[Some records]
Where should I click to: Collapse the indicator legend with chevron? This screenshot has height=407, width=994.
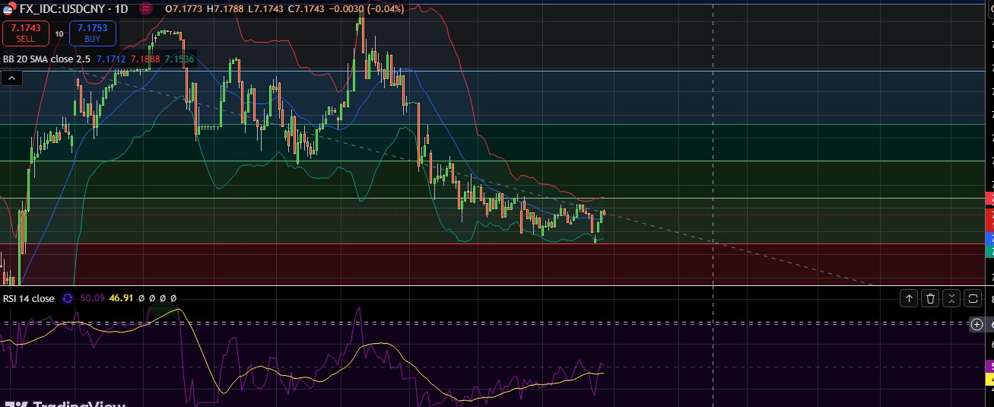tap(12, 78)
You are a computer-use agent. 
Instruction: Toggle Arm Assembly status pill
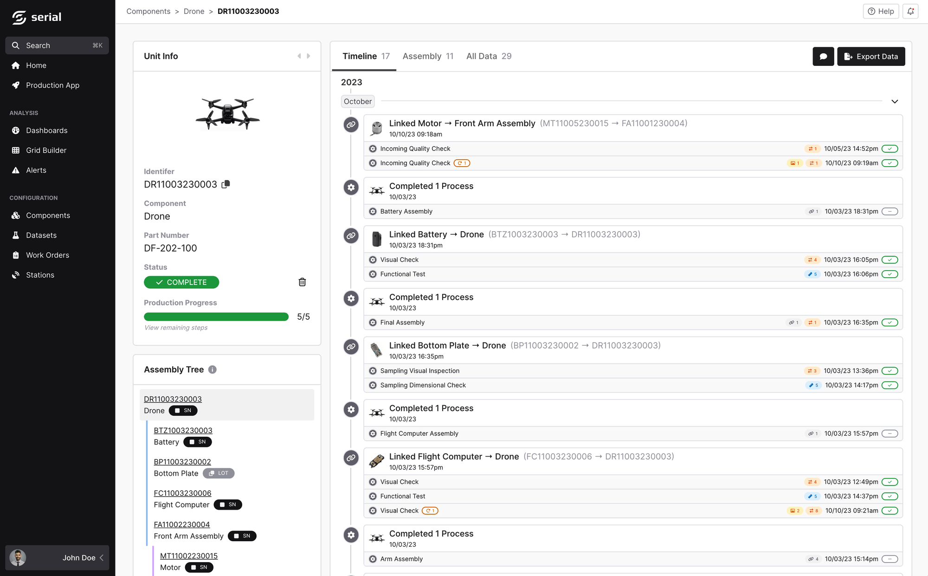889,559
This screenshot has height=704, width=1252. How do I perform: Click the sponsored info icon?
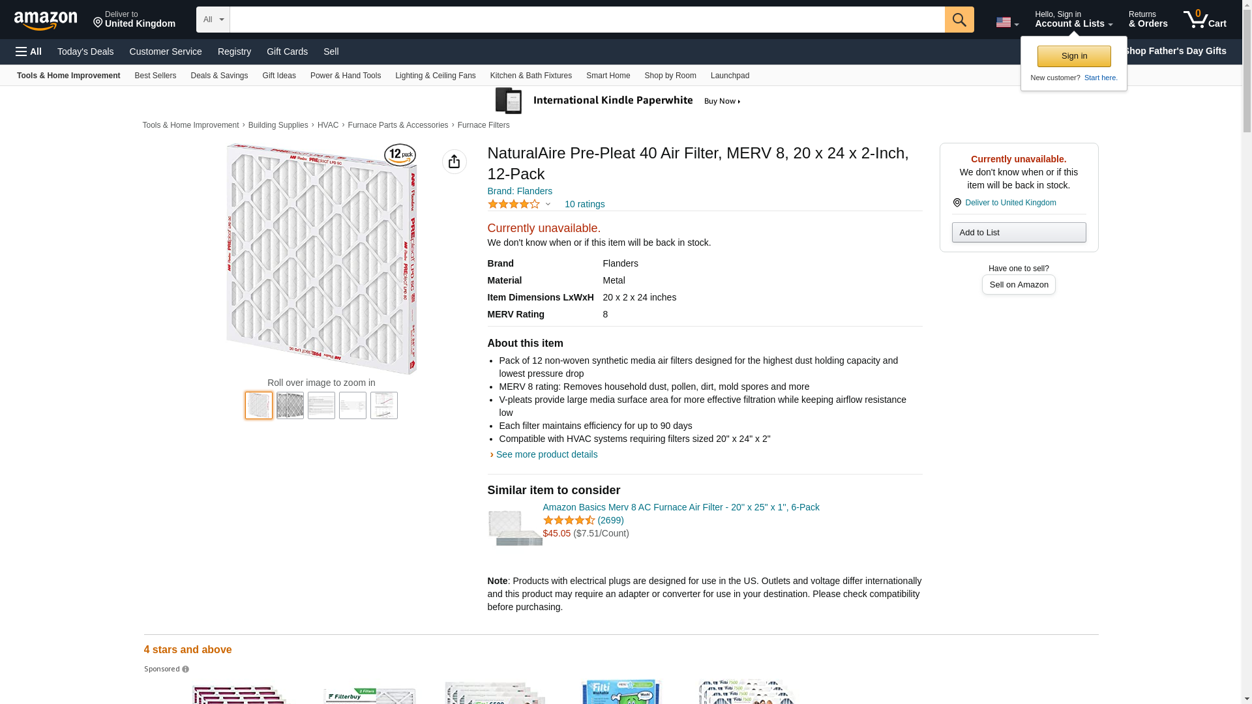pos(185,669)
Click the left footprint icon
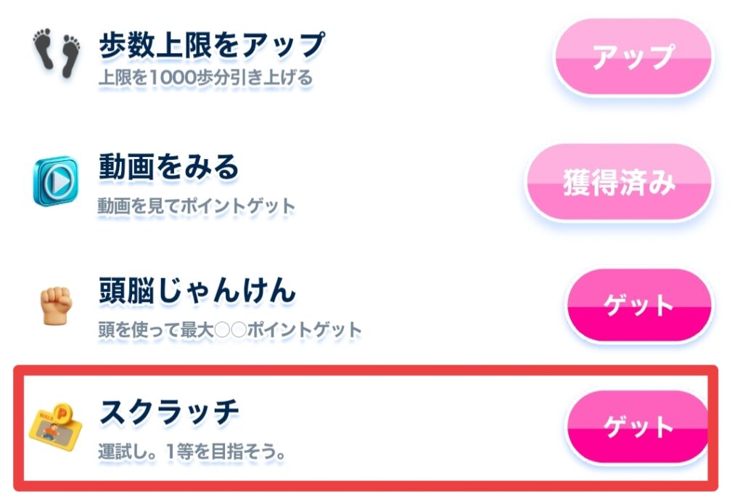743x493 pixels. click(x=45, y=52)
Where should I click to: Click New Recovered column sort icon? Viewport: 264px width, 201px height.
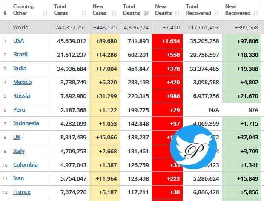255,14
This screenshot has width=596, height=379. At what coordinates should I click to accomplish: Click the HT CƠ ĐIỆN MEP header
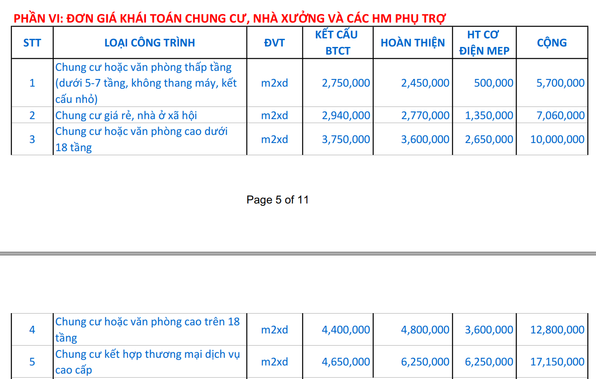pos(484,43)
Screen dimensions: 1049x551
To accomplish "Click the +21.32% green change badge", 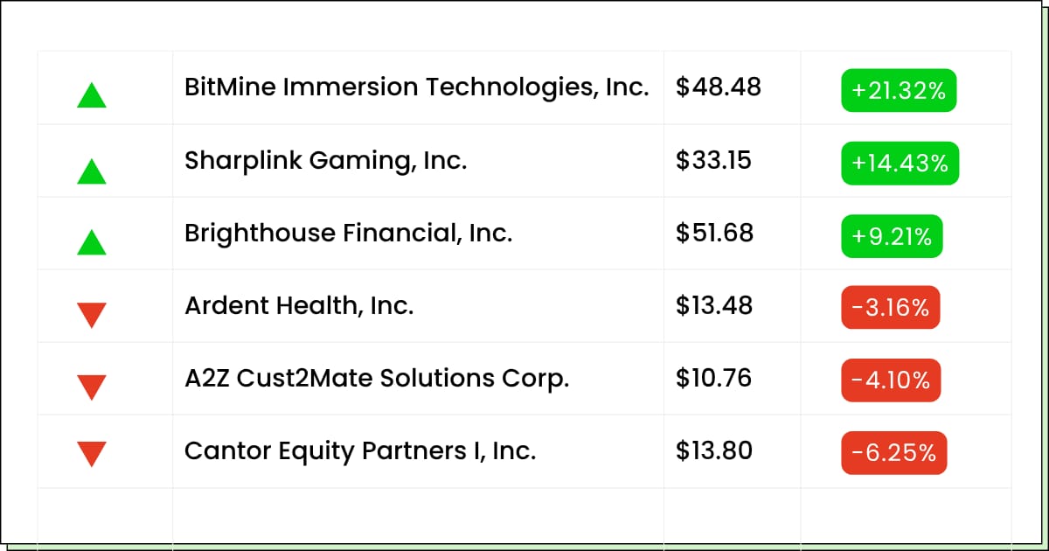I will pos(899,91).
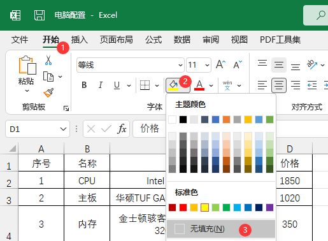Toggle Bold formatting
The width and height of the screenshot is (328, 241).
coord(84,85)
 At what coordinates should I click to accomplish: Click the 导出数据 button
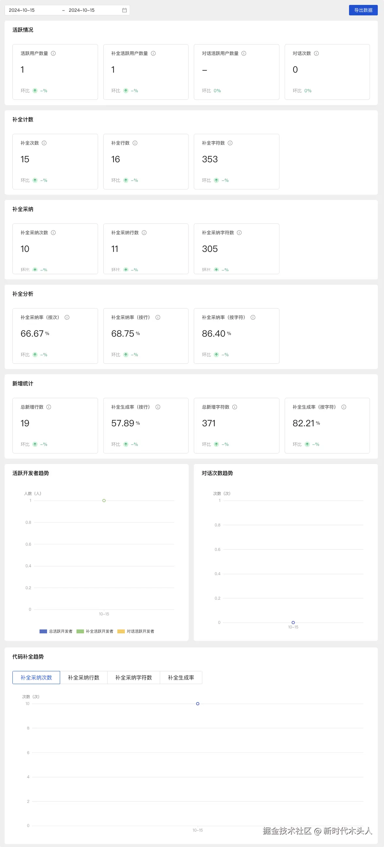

## SHORT EXERCISE:
Count the lines in the records above that contain the string "Where", and reply with only the number.

## WRITTEN RESPONSE:
2